A few years back, Yahoo Games instituted an online chess ladder. A ladder system essentially ranks all the players from top to bottom, and you move up by beating people ranked higher on the ladder. Losing (or not playing) slowly lowers your ranking.
I'm a decent player—I won the state championship of Kentucky in my salad days—but couldn't begin to approach the top of Yahoo's ladder.
But guess what? The people at the top weren't playing chess at all! They were cheaters, a closed circle of players passing the crown around by systematically losing one-move games to each other. Player No. 2 challenges Player No. 1, makes one move to start the game, and then Player No. 1 resigns the game and they switch rankings on the ladder. Isn't there something weird about spending hours maintaining your rank as top chess player without actually playing the game?

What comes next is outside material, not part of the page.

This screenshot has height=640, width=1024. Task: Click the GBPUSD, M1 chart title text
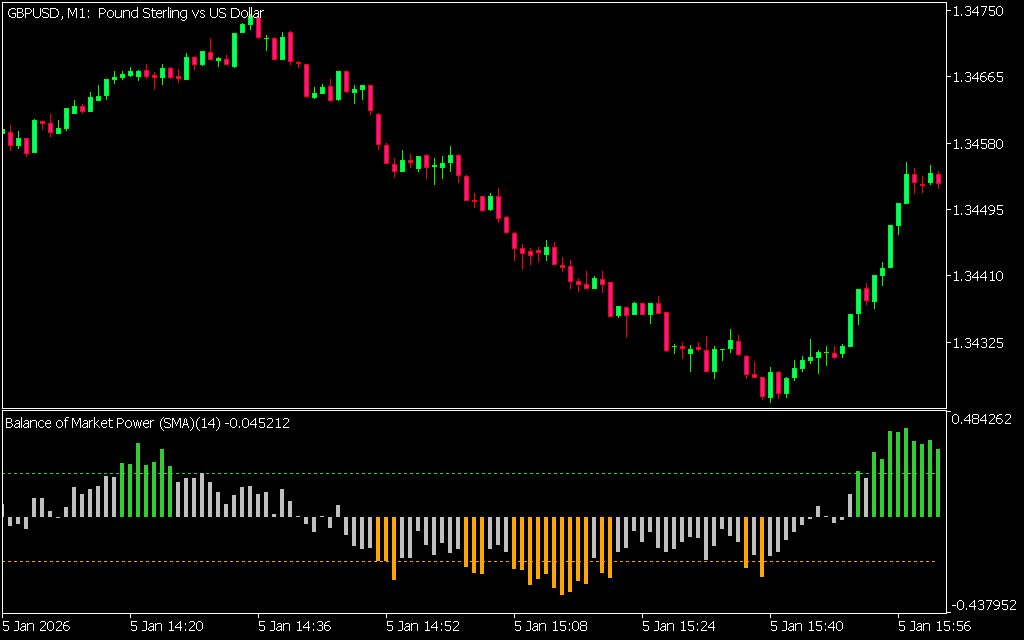coord(135,13)
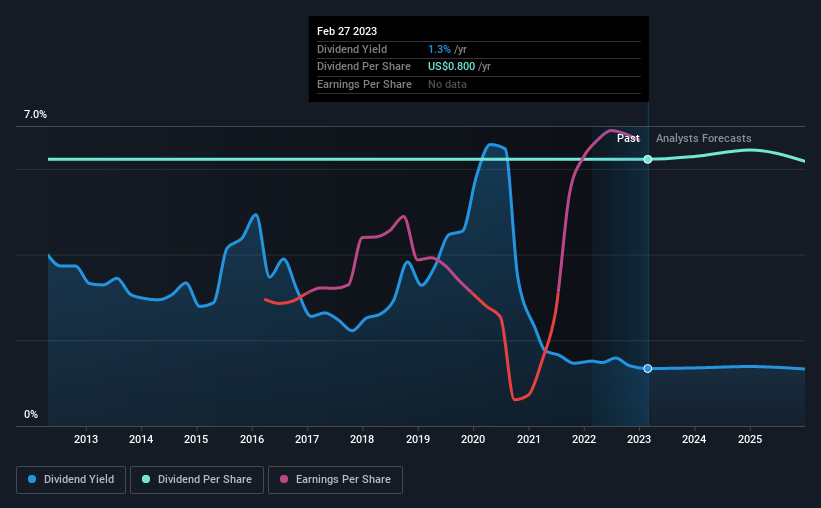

Alas, this is not an isolated occurrence. In 2004, David Callahan wrote a book, The Cheating Culture, about the pervasiveness of rule-bending in America today. Most of the examples Callahan cites have to do with cheating to achieve economic gain, career advancement and so forth. Kids fudging tests and papers in college to ensure that they can get a good job. That kind of thing. (Just so you won't be surprised if you get the book, Callahan serves up his points with a clear political slant. He's been described as "a liberal who argues that America has lost its moral compass.") But Yahoo Chess Ladder suggests that some people will cheat with even less incentive than that. A little temporary status, a little convenience—people will cheat for next to nothing.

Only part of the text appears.